Relocating to Havana, Cuba, Sans spent ten years refining his aesthetic, merging his clean, fashion-trained eye with his bourgeoning commitment to cultural critique through artistic expression. Sans launched during this time, his controversial publication The H Magazine, Cuba’s first lifestyle magazine about the real Havana, a city that constantly outwits and reinterprets the limits placed on it by political authorities. James Brown, founder and editor of GQ Magazine has said of Sans’ The H Magazine that it “is probably the best and most stylish city guide in the world.” Sans’ daring attempt to capture Havana’s true zeitgeist came under fierce attack from Cuban authorities, resulting in Sans fleeing Cuba in 2009. Sans currently maintains his ties with Cuba from a distance, serving as Professor of Art Direction at the Escuela Internacional de Cine y Television de San Antonio.
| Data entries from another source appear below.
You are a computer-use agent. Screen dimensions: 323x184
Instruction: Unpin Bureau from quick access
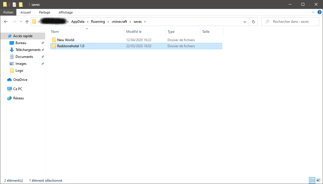(43, 43)
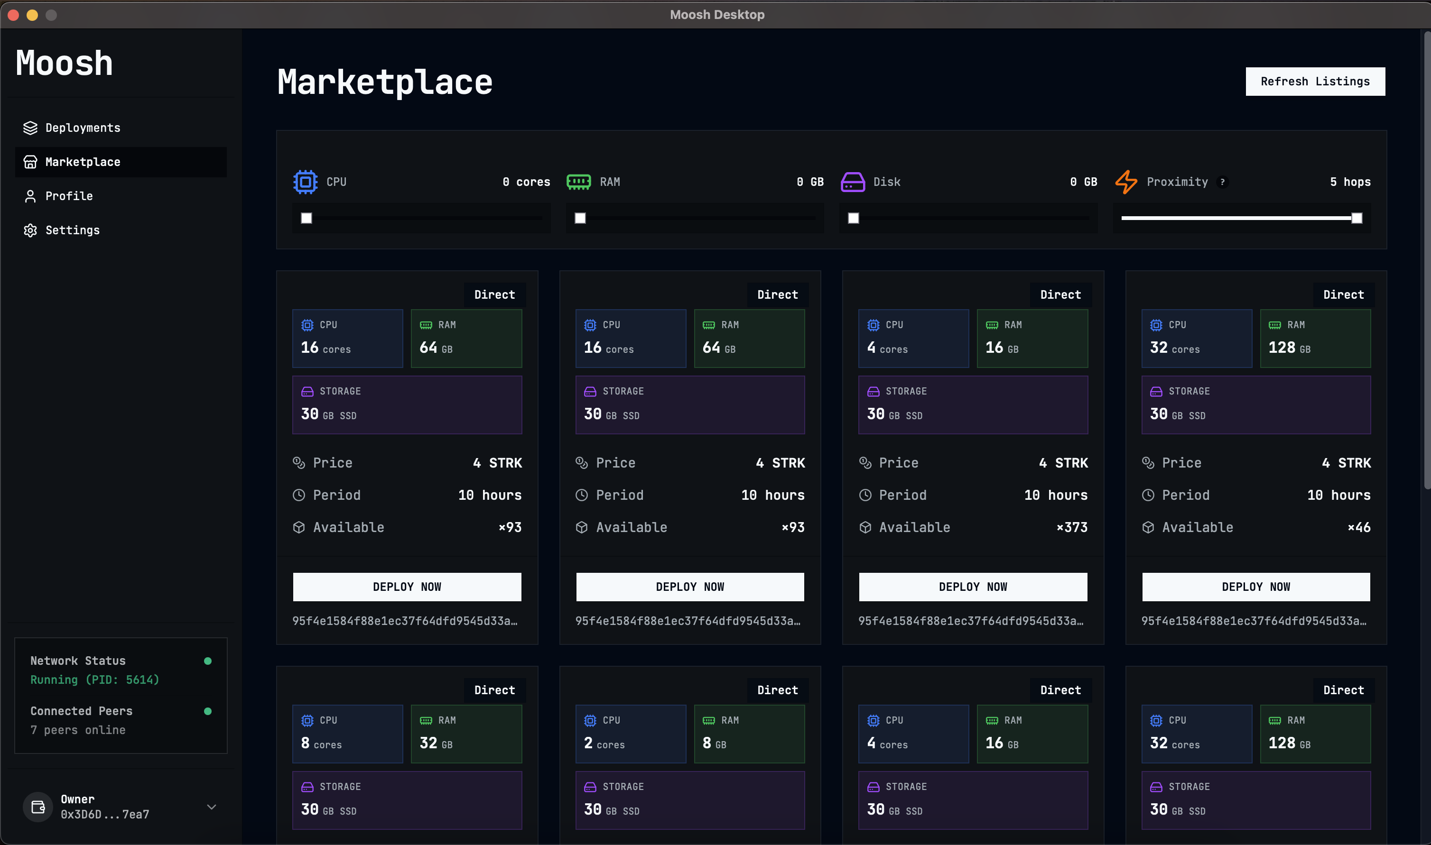Viewport: 1431px width, 845px height.
Task: Click the RAM slider handle
Action: pyautogui.click(x=580, y=218)
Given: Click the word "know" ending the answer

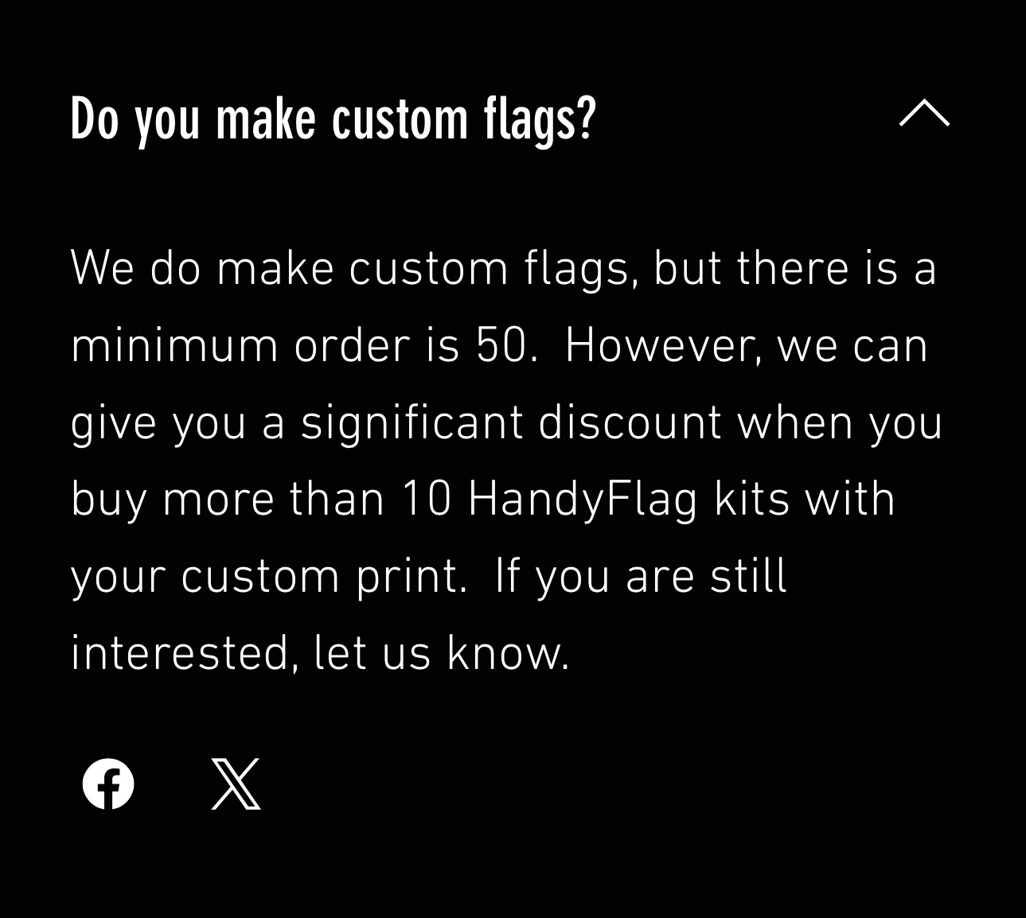Looking at the screenshot, I should click(507, 654).
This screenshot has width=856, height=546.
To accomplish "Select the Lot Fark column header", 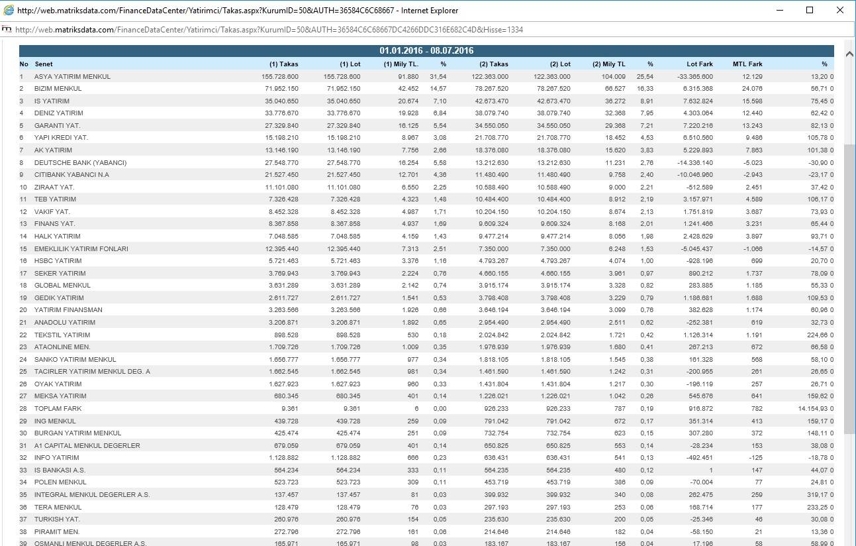I will [699, 64].
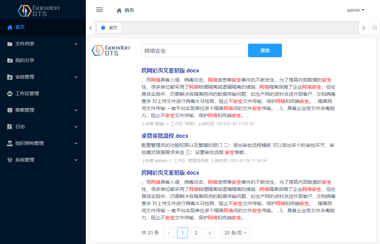This screenshot has width=380, height=244.
Task: Click the home icon in breadcrumb
Action: click(x=119, y=10)
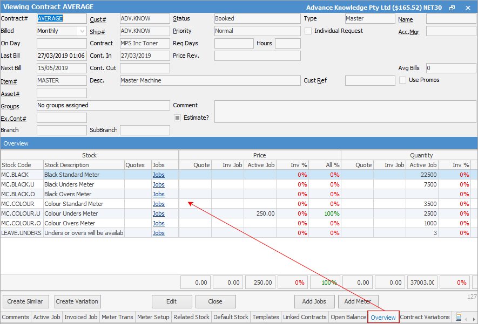Click the restore window icon in title bar
Image resolution: width=478 pixels, height=324 pixels.
point(452,7)
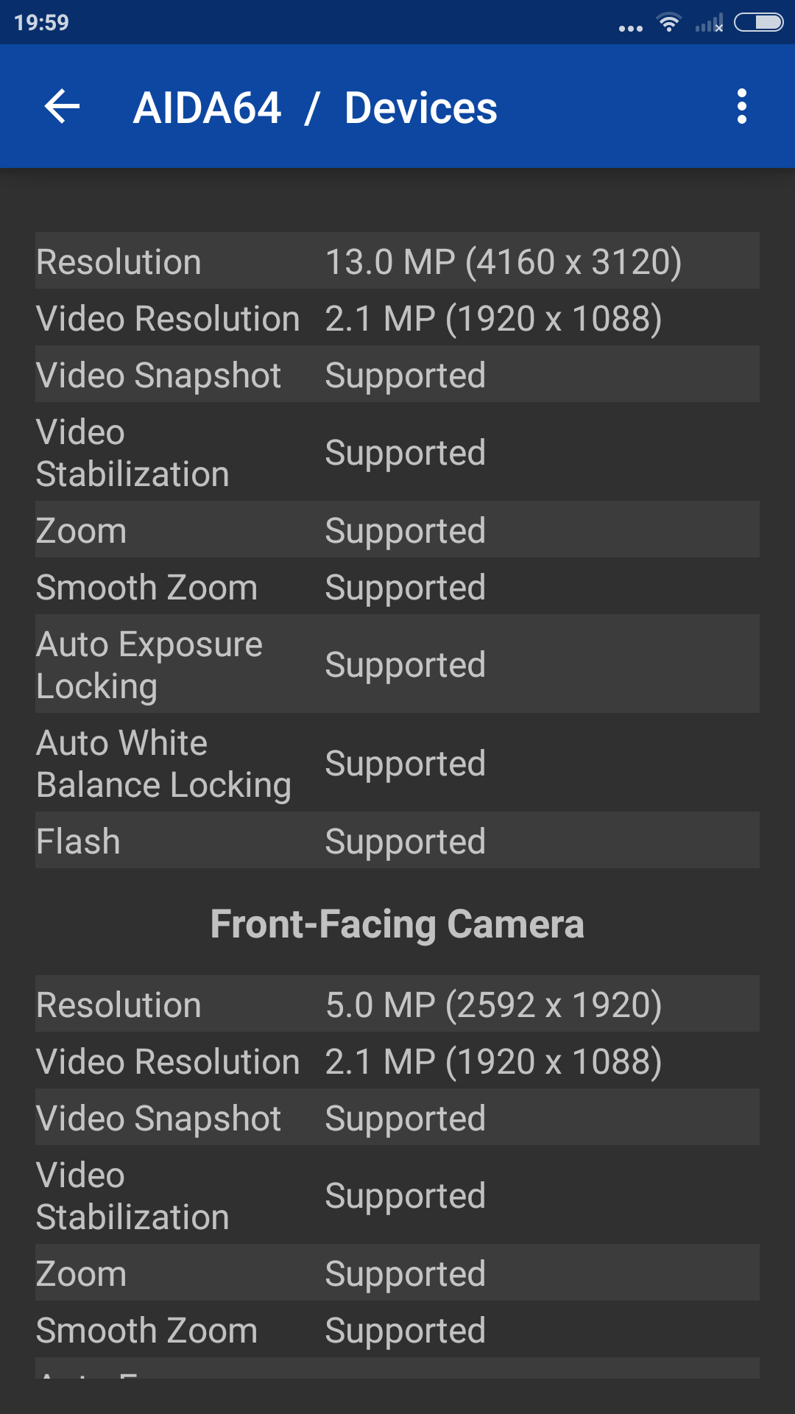The image size is (795, 1414).
Task: Select front camera Zoom row
Action: (x=398, y=1273)
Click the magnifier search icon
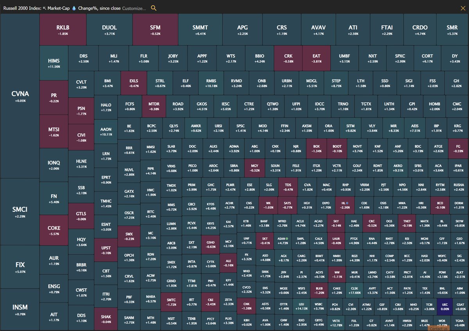The height and width of the screenshot is (331, 469). [154, 8]
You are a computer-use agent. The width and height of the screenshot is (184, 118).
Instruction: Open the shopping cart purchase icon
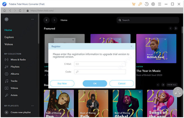pos(133,4)
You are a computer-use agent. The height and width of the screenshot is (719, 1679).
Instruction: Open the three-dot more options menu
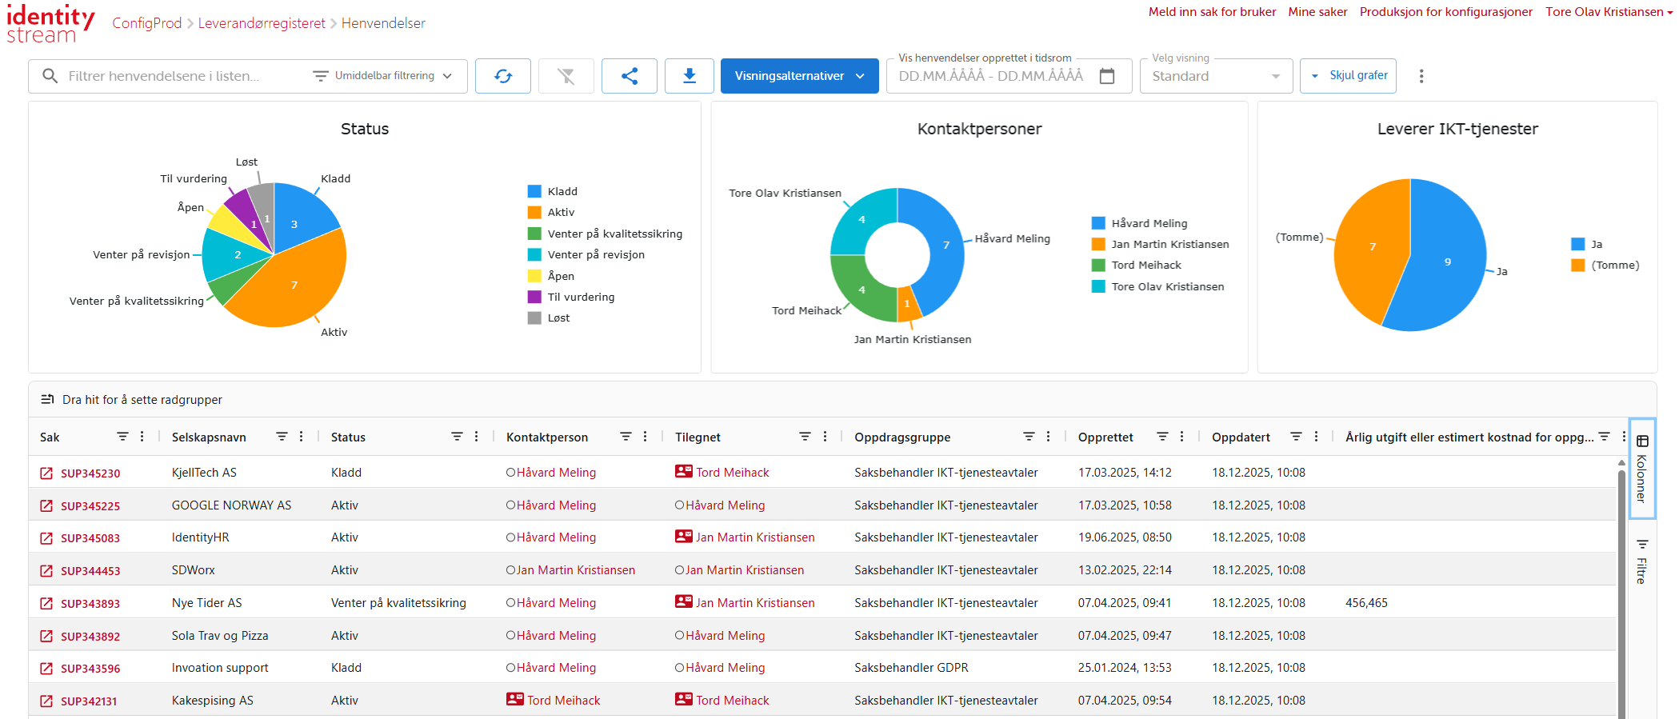tap(1421, 76)
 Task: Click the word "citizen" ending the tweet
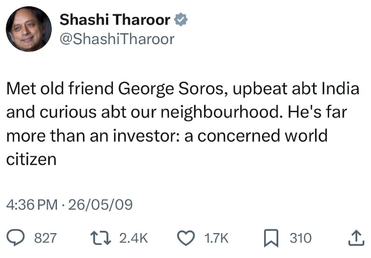coord(31,159)
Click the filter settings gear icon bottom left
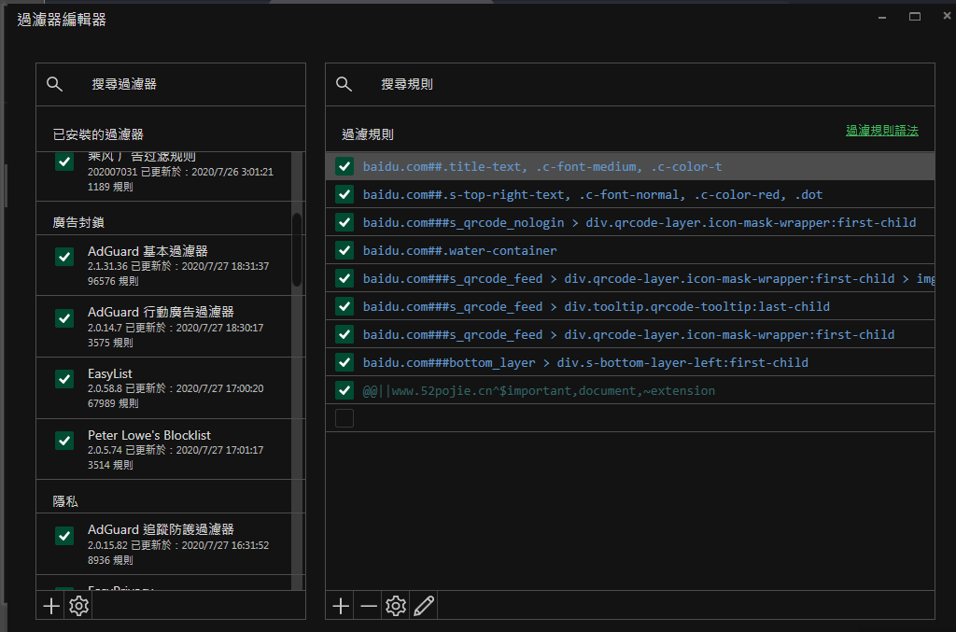Viewport: 956px width, 632px height. click(78, 606)
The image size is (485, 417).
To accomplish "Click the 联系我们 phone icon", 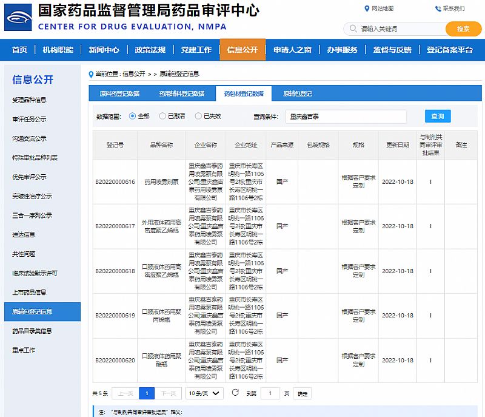I will [438, 8].
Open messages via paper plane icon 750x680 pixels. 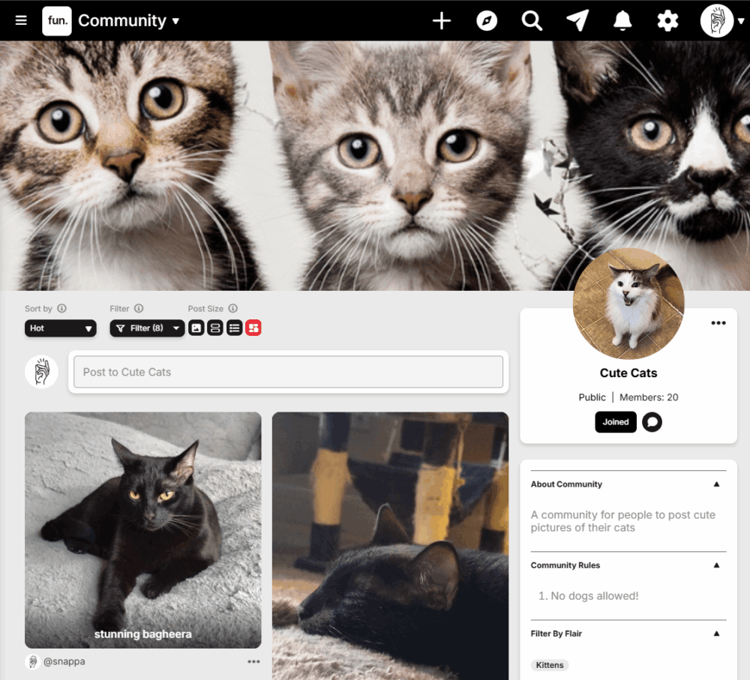click(577, 21)
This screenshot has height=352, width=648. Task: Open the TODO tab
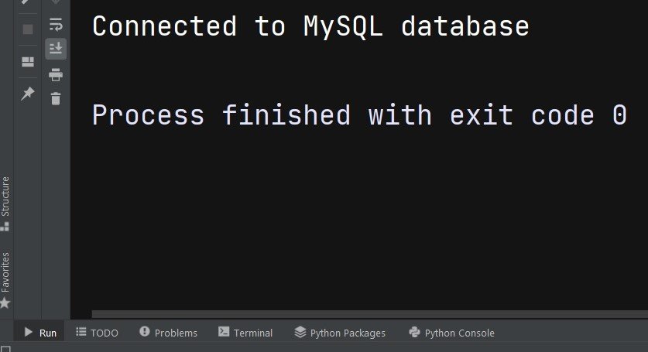(x=98, y=333)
Now living in New York , Sans burst onto the international art scene with his solo shows “Collapse” in 2011 at Galeria Hartman, Barcelona, and “Crushed” in 2013 at WhiteBox, New York, followed by Artshow Busan, South Korea and Art Basel, Hong Kong in 2014. To date, Sans’ has amassed collectors from around the globe, including the United Kingdom, China, Haiti, and Iran. In addition to guest lecturing at the Pratt Institute, New York, Sans is currently working on his next solo show, which explores developing his use of iconography into a narrative on racial codes in ethnographic urban landscapes.
Sans’ work is perhaps best summed up by legendary photographer David Bailey: “I really like what you are doing here. It’s very simple and fucking strong. Nobody does things like this anymore.”